─── BLOC DE TEXTE

Il existe des méthodologies pour ces études en milieu naturel, à reprendre et à adapter. L’organisation de ce type d’études peut s’appuyer sur une réflexion déjà élaborée des expériences réalisées (2). Quelques suggestions. Un même protocole d’évaluation pourrait être utilisé pour les différentes psychothérapies et pour les différentes combinaisons thérapeutiques incluant un traitement médicamenteux. Evaluations quantitative et qualitative pourraient être associées à la fois pour avoir un point de vue plus complet et pour proposer une méthode plus consensuelle, susceptible de recueillir l’adhésion des praticiens des différentes approches. Les études recourant à un évaluateur « externe » expertisant les effets de la thérapie sont plus difficiles à organiser que celles s’appuyant sur l’évaluation de la thérapie et de ses effets par l’usager lui-même à l’aide d’auto-questionnaires. On dispose d’auto-questionnaire permettant cette évaluation par l’usager, plus acceptable et plus facile à mettre en place.

──────

▶ CONSIGNES DE TRAVAIL
**1)** D'après le texte sur l'évaluation des psychothérapies, quelles études sont plus difficiles à organiser ?
**2)** Prolongez, s'il vous plaît, le texte sur l'évaluation des psychothérapies à partir de sa dernière phrase.
Le matériel n'a aucun rapport avec le texte sur l'évaluation des psychothérapies.

─── CONTENU DES DONNÉES

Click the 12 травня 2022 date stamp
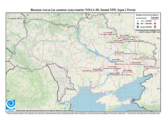The image size is (166, 118). tap(17, 18)
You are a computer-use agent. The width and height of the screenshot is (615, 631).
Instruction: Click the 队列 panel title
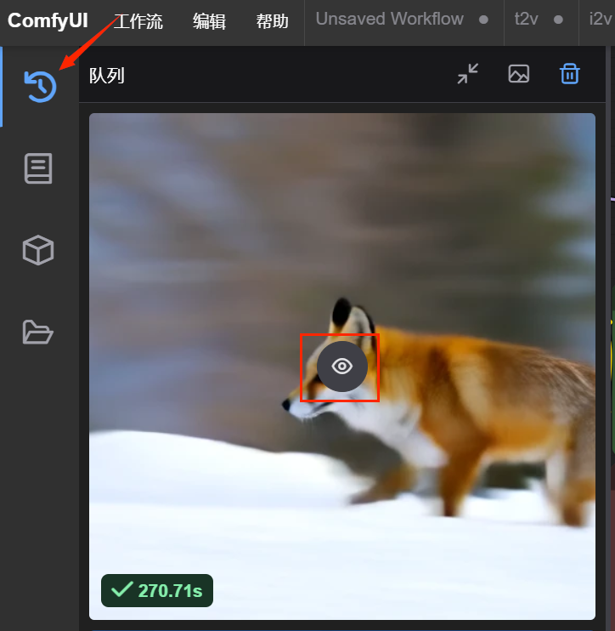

──────

▶ RÉPONSES
**1)** Celles qui recourent à un évaluateur « externe » chargé d'expertiser les effets de la thérapie.

**2)**
Le protocole minimal comporterait deux temps d’évaluation, avant et après la thérapie. L’évaluation pré-thérapie peut évaluer les variables socio-démographiques principales, les plaintes et symptômes et les attentes de l’usager. L’acceptabilité pourrait être mesurée en particulier par la fréquence des arrêts prématurés et leurs raisons. L’efficacité pourrait être évaluée par le degré de satisfaction de l’usager et par la modification des symptômes, du fonctionnement de la personnalité mais aussi des représentations du bien-être, du sens de l’identité, de l’acceptation de soi et des autres. Même imparfaites, ces mesures sont possibles. Une mesure individualisée du changement comme le Shapiro Personal Questionnaire peut être employée pour mieux s’adapter à la singularité de chaque cas (5). Des mesures du processus thérapeutique, tant dans ses dimensions spécifiques que non spécifiques, pourraient être utilisées. Le degré d’adhésion du thérapeute au modèle thérapeutique choisi et annoncé peut être mesuré par des instruments comme la Perception of Technique Scale qui présente une version à remplir par le patient (4). Les mesures des facteurs non spécifiques peuvent évaluer des facteurs comme l’alliance thérapeutique qui est une composante majeure de l’effet de toutes les psychothérapies (3).

Le traitement des données et la discussion des résultats pourraient être confiées à un groupe où seraient représentées les différentes approches. Chaque thérapeute, volontaire pour participer à l’étude, remettrait à tout client un questionnaire, comprenant une évaluation en début et en fin de traitement, que celui-ci enverrait au centre d’évaluation à l’arrêt concerté ou non de la thérapie. Ce questionnaire serait doublement anonyme (pour le thérapeute et le client). Ne pouvant être basées que sur le volontariat à la fois du thérapeute et de l’usager, les études « en milieu naturel » ne peuvent être totalement représentatives des pratiques de terrain et de leur efficacité qu’elles surestiment probablement, en particulier parce qu’elles recrutent des praticiens plus motivés. Elles apportent néanmoins des informations irremplaçables et indispensables. Il serait souhaitable que plusieurs études soient réalisées en France pour que leur méta-analyse puisse enfin fournir des informations pertinentes pour le contexte français.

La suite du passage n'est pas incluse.